Of all the diseases of the rectum the condition that causes trouble the most often is haemorrhoids or piles. The word "piles" comes from the Latin "pila"—a ball or rounded mass.
A well-known surgery starts the chapter on this subject by the sentence, "Haemorrhoids are common to all mankind. First and last, few persons escape them."
Essentially they are enlargements of the blood vessels of the veins in that region. This enlargement is due sometimes to straining, sometimes to pressure, as by the enlarged womb in the expectant mother, Both constipation and diarrhoea may be factors in their production.

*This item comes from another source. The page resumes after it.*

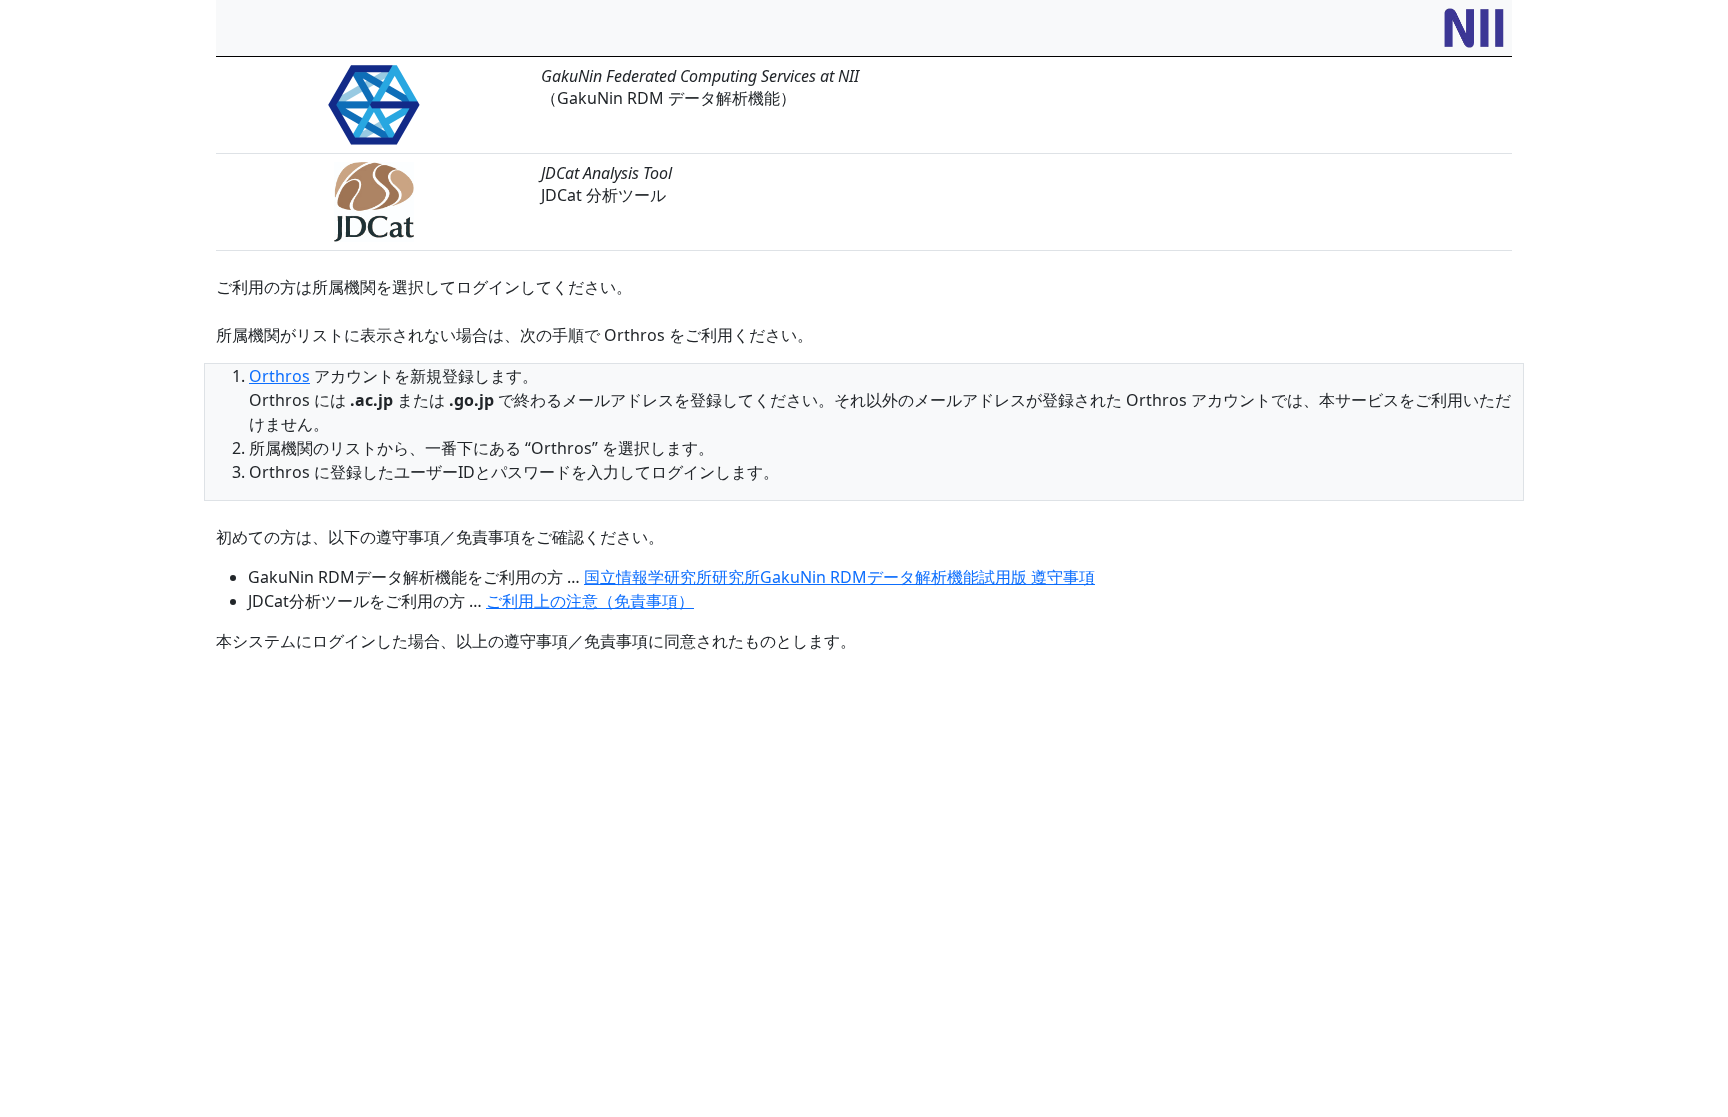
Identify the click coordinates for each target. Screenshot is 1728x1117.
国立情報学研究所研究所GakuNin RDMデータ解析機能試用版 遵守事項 (839, 577)
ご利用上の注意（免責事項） (590, 601)
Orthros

A haemorrhoid may undergo a number of different changes, which produce various symptoms. Sometimes the wall of the blood vessel becomes so thin that it bursts, producing so-called "bleeding piles." Again, the blood inside the vessel wall may become clotted on account of stasis, an extremely painful condition called "acute piles." In other cases, simply protrusion and congestion cause inflammation and discomfort and soreness.
Treatment may range in severity from local applications to surgical operation. Just exactly what treatment is advisable can only be determined by the individual case. Sometimes suppositories alone, of which there are many varieties, are sufficient to mitigate the discomfort and create ease for many years, until recurrence. If suppositories do give relief, they should, by all odds, be used without further treatment.
Surgical operation for removal is so simple and gives so much relief and is, with modern technique, so safe and painless, that it is a pity all sufferers do not take advantage of it. At the present time it can be done under local anesthesia, with a maximum of four or five days in bed. To quote from another modern surgery: "The average patient is back at work in a week, and is completely healed in ten days to two weeks."
The amount of pain the average sufferer endures in order to escape the infinitesimal discomfort of operation is pitiful.